» Exercise objective
Copy every entry below line for line, leaving out the pictures.

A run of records
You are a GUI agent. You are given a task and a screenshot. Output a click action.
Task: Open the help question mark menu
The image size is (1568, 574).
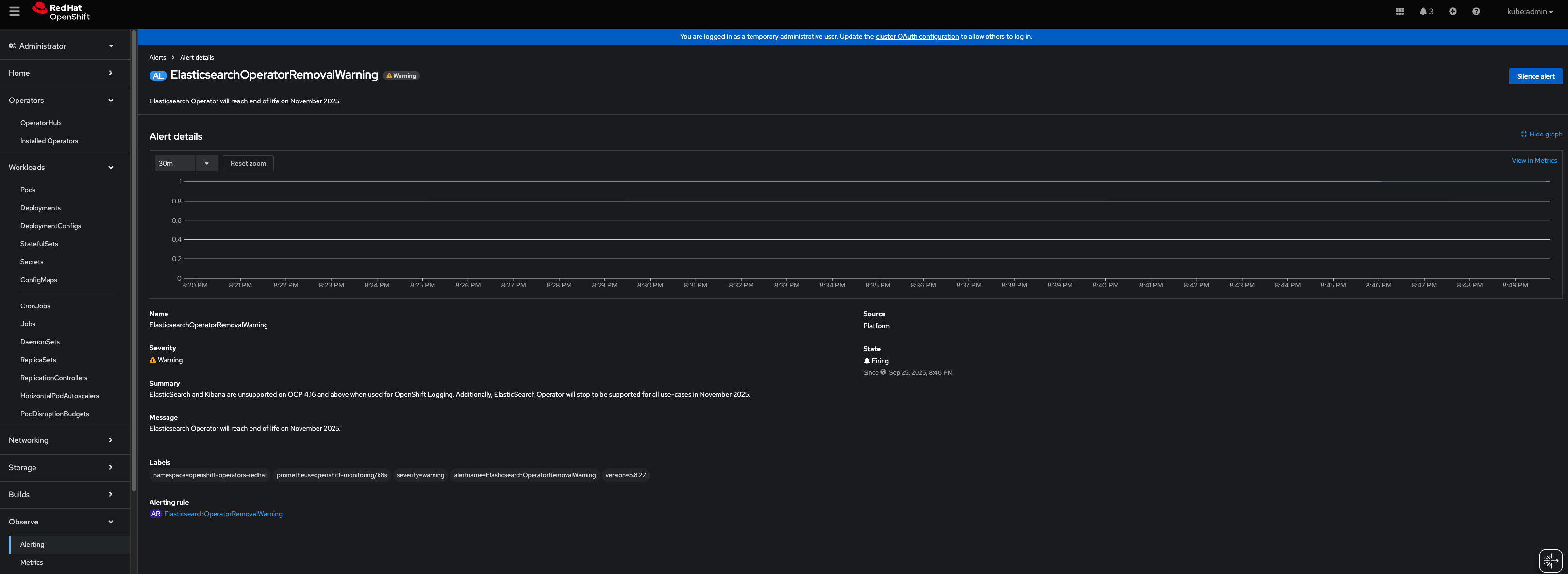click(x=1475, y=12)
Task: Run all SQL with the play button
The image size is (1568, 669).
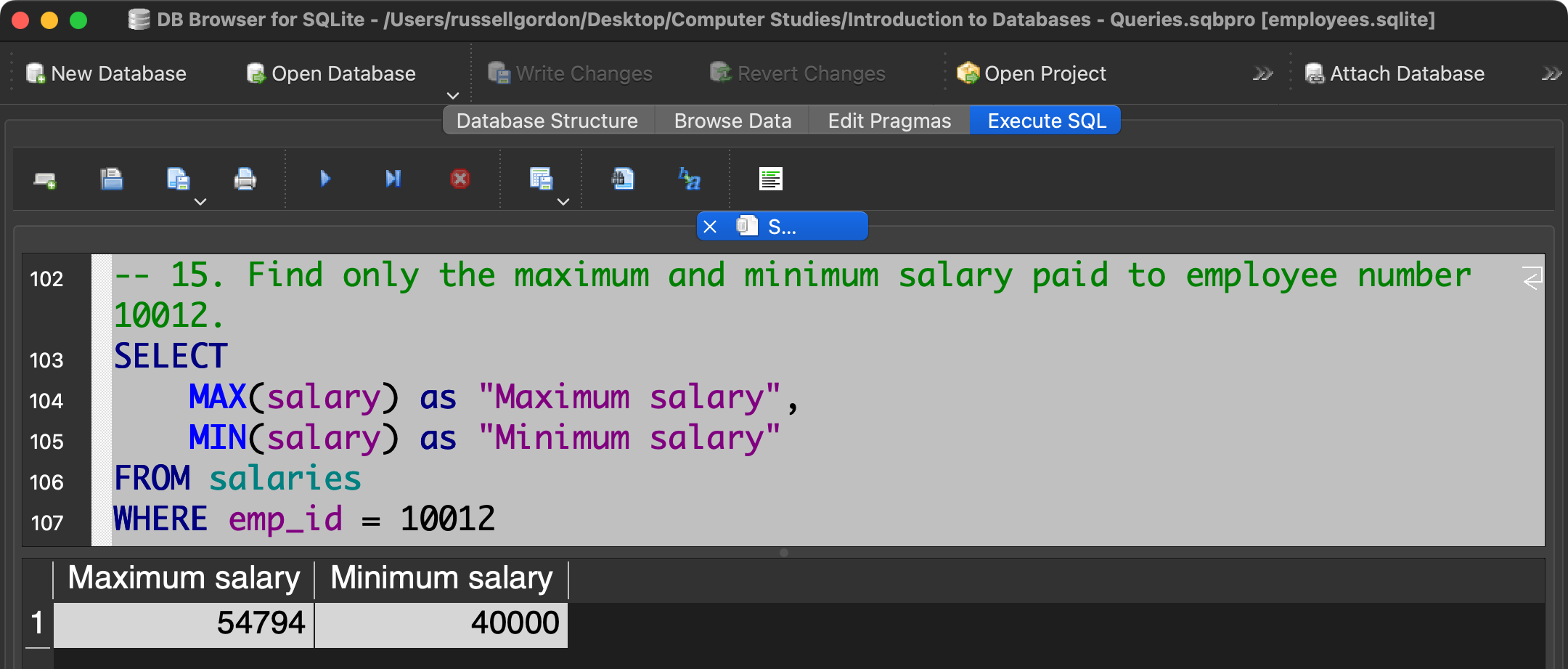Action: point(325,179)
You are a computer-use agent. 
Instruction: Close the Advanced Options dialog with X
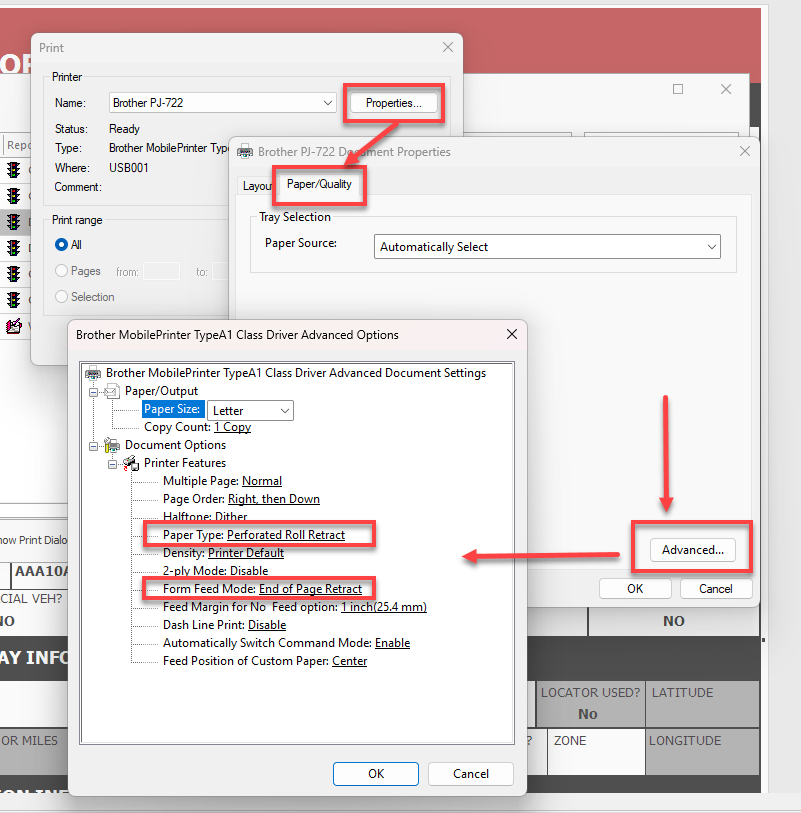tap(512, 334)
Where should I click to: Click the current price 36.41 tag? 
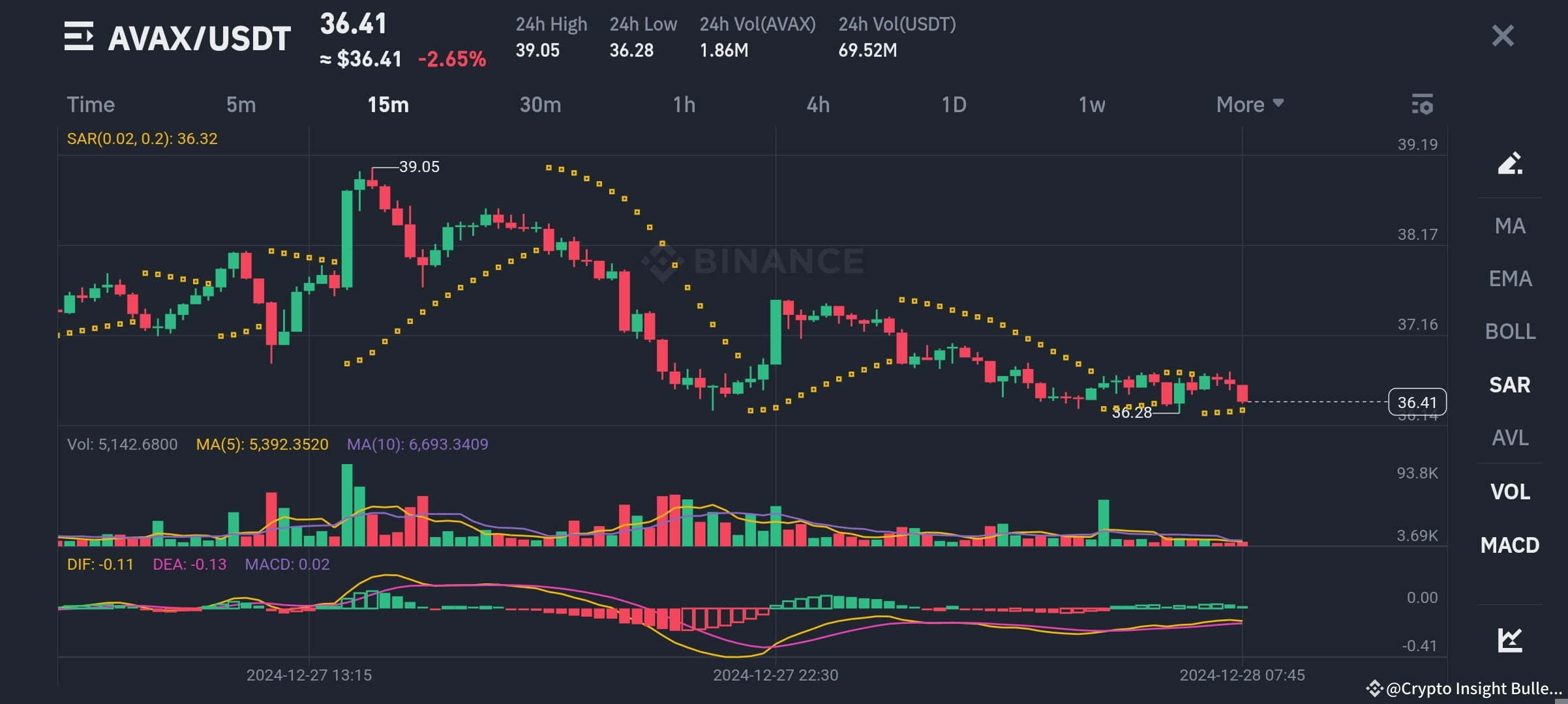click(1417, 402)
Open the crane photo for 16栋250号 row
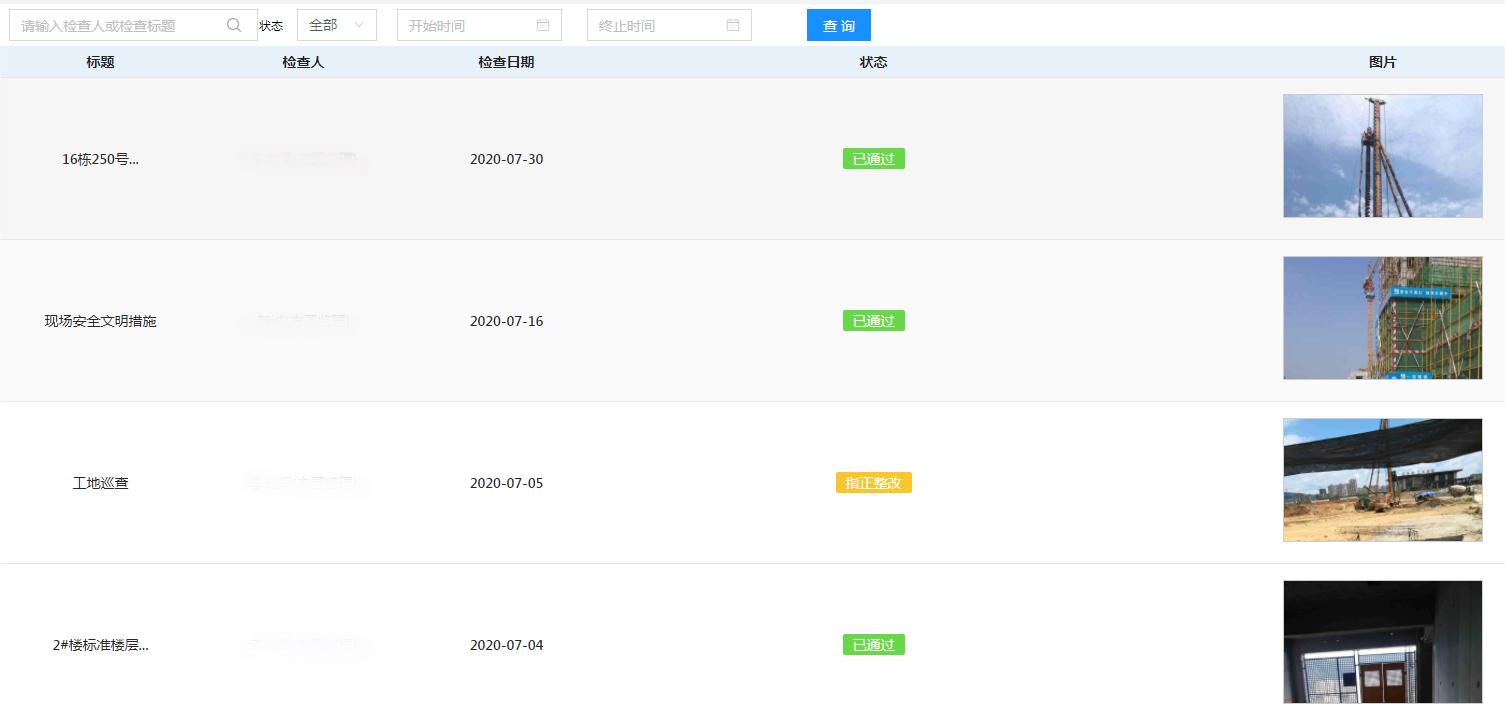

» Worked answer
You are a GUI agent. You are given a task and a screenshot. Output a click action.
Task: Open the help question mark menu
The image size is (1568, 574).
click(x=1475, y=12)
Task: Run all SQL with the play button
The image size is (1568, 669).
Action: point(325,179)
You are a computer-use agent. 
Instruction: Close the Advanced Options dialog with X
tap(512, 334)
Where should I click to: Click the current price 36.41 tag? 
click(1417, 402)
Open the crane photo for 16栋250号 row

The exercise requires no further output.